Supes name director as NMWD OK's pipe bond

By Dave Mitchell

County supervisors on Tuesday named Barbara Munden, 59, of Novato to fill out Director George Amaroli’s term on the North Marin Water District board.

Also on Tuesday, the water board voted to use revenue bonds to finance new water facilities that will allow North Marin to draw more Russian River water. North Marin in the mid-1990s agreed to the expansion and since then has been building up reserves to pay for it.

The decision to name Munden to the water board fell to county supervisors, who made clear they didn’t want it, after North Marin directors could not agree on who should replace Amaroli, who died July 12.

Already served 16 years

Munden, 59, previously served on the water board for 16 years, retiring in 1991. She retired, she told The Light after the supervisors’ decision, because North Marin meetings were then lasting until midnight and she had to get up at 5 a.m. to commute to San Francisco, where she was the administration manager for a geotechnical company.

She has since retired from the job, and her husband Jerry Kenny has retired after 14 years as principal of Novato High. After her term expires in a year, she said, she will not seek reelection because she and her husband "travel all the time."

As it happens, Munden received much of her environmental expertise from the Environmental Forum in Marin at the same time Senator Barbara Boxer and Sue Jacob, founder of the Environmental Action Committee of West Marin, were in her class at the forum.

Environmental but rational

"I consider myself an environmentalist," Munden told The Light, "but that doesn’t mean, ‘Stop all development at any cost.’ I don’t have any political agenda. I just try to do what’s right for the community and the environment."
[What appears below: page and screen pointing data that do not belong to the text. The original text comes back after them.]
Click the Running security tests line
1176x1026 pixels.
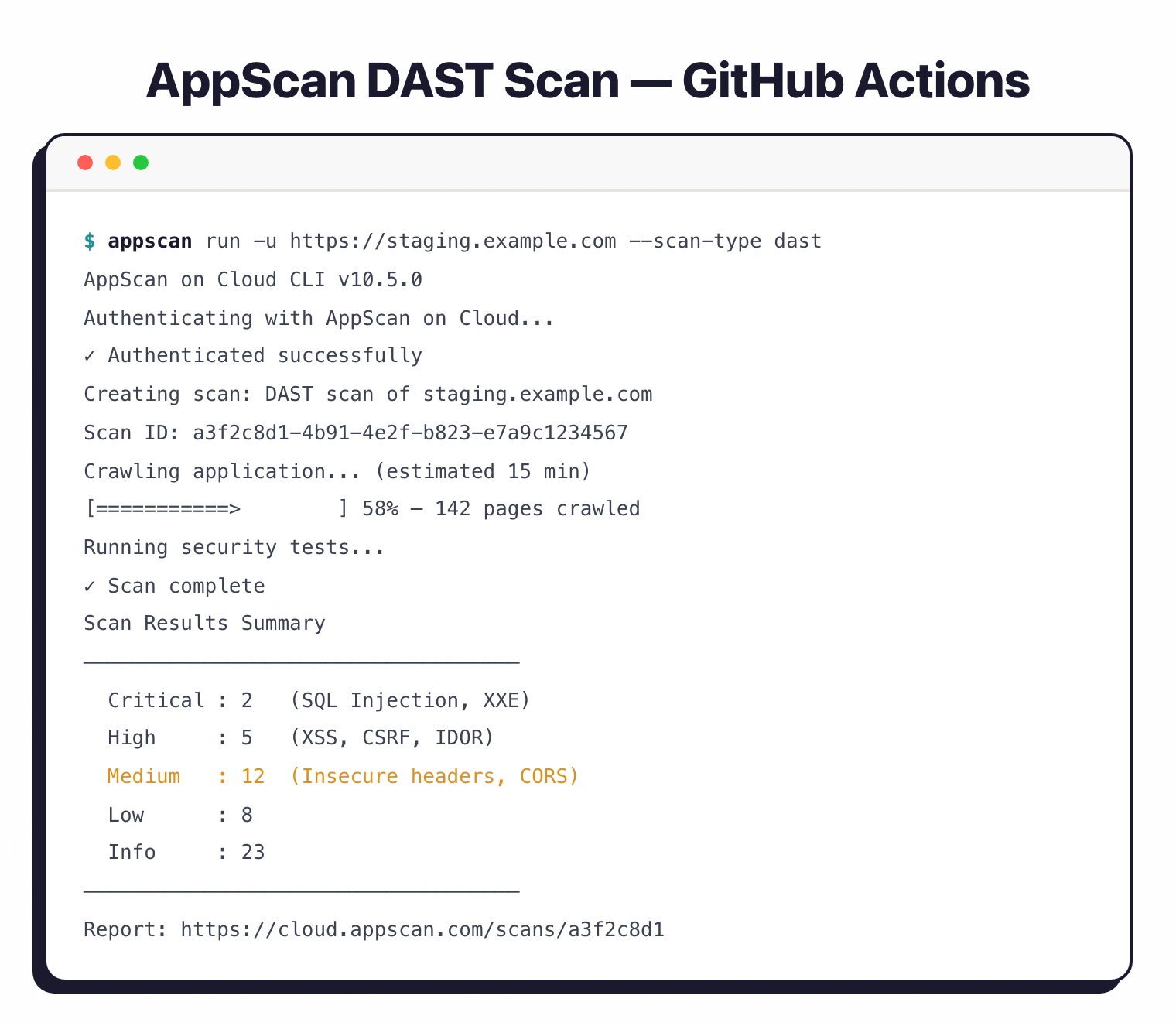pyautogui.click(x=234, y=547)
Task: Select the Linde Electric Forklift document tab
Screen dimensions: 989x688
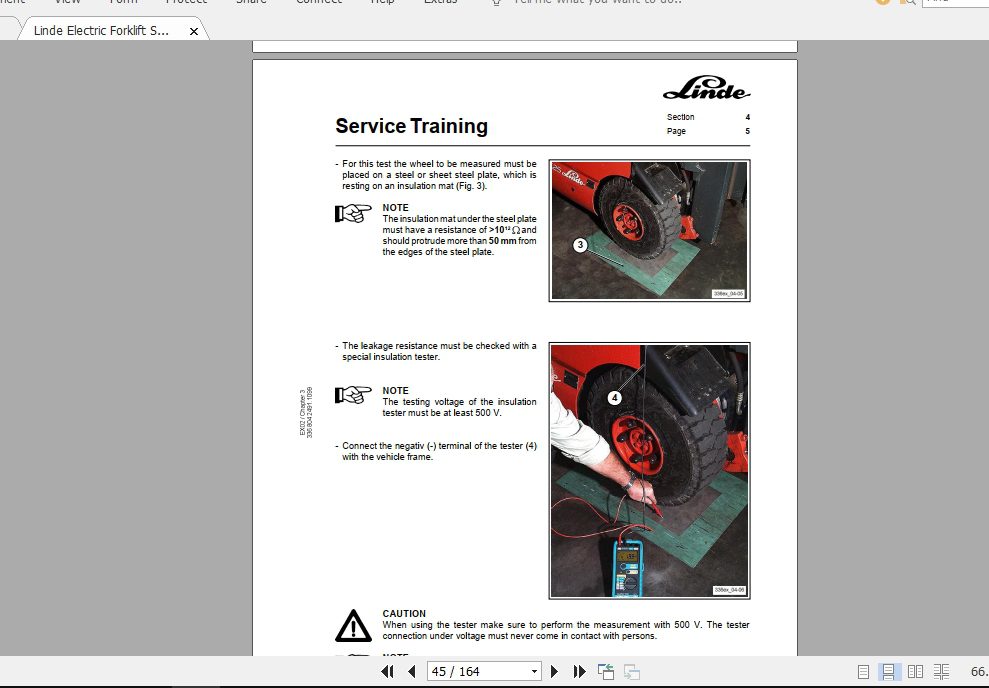Action: pos(100,30)
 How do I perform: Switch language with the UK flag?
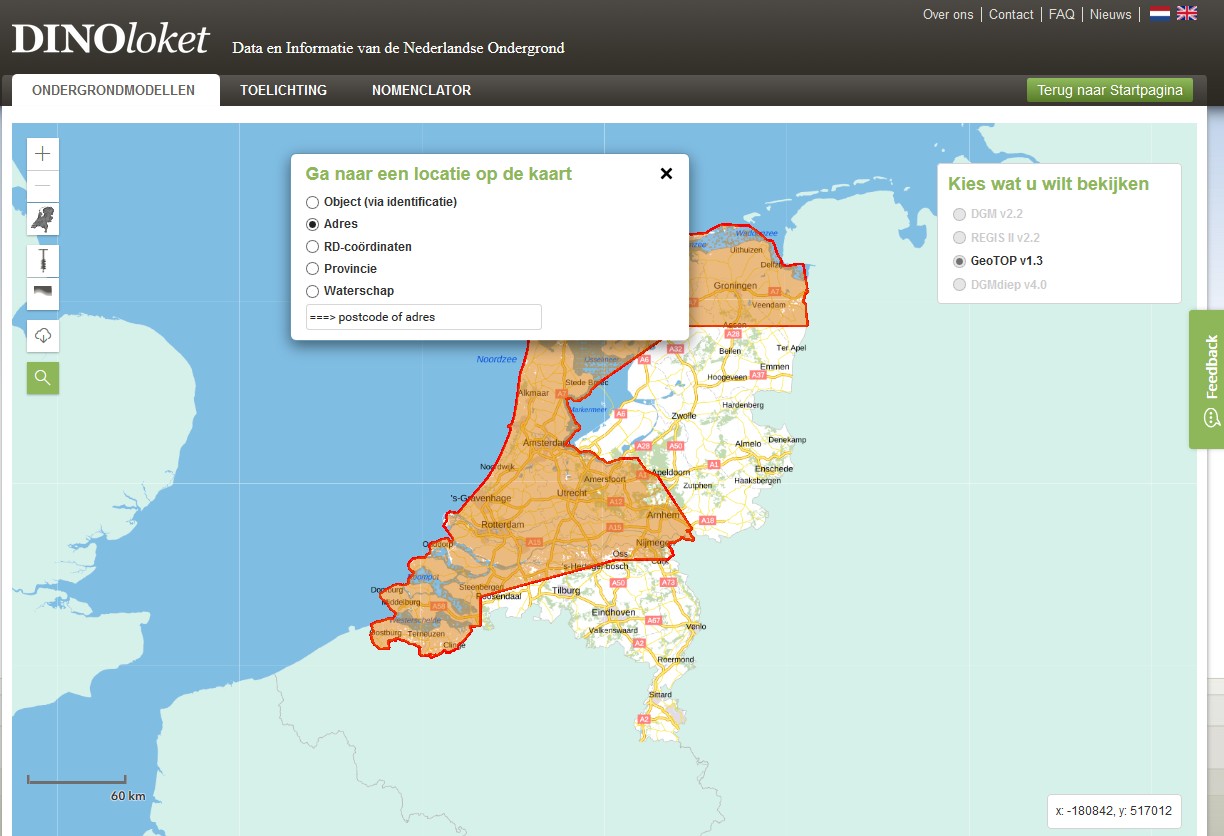[x=1187, y=14]
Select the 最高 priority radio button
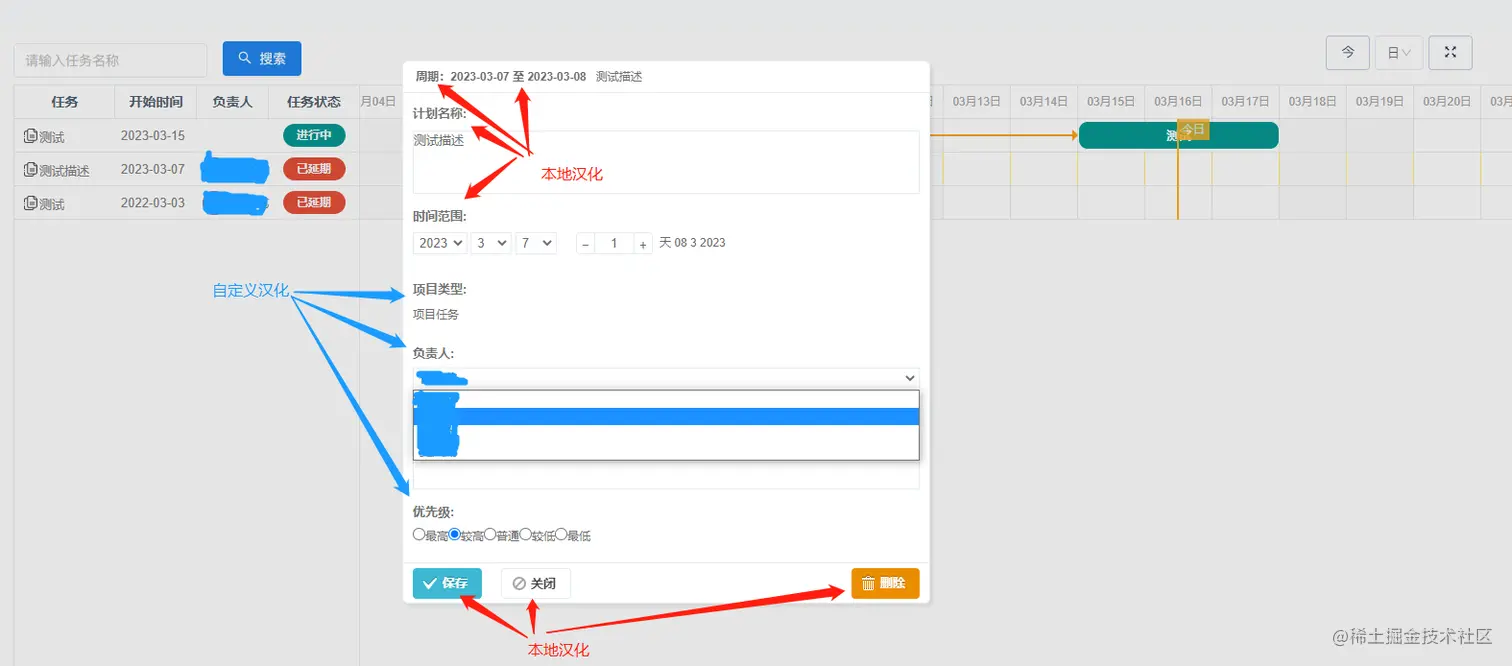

Director Munden said that when she previously served on the water board, Directors John Schoonover and Jack Baker were already on it. She added that she knows the director from West Marin, Dennis Rodoni of Olema, and is familiar with coastal issues. "I dealt with [the late rancher] Waldo Giacomini’s summer dam [across Papermill/Lagunitas Creek] for 16 years."

A Russian River pipeline

In her first night back on the water board, Munden had to vote on a major financial issue for North Marin – how to finance its share of costs for a new pipeline between two groups of caissons near Forestville, Sonoma County. The caissons pump water from the Russian River into two aqueducts. One goes to Santa Rosa and connects with an aqueduct to Sonoma.

The second aqueduct serves Cotati, Rohnert Park, Petaluma, and Novato. Although North Marin in the past has paid its share of water projects up front, it decided to use revenue bonds to finance its $740,000 share of the pipeline between the Wohler and Mirabel facilities. With bond interest rates currently low, the district figured that if return on investments average more than 6.5 percent during the next 30 years, North Marin will come out ahead.

Bigger aqueduct needed

Meanwhile, North Marin needs to help get rid of a bottleneck in the aqueduct between Cotati to Petaluma, which limits flows from Petaluma to Novato. North Marin’s $4.45 million share of that expansion will be paid for with reserves and possibly revenue bonds, said district manager Chris DeGabriele Wednesday.

The expansion under the supervision of the Sonoma County Water Agency will not occur for five years, DeGabriele added.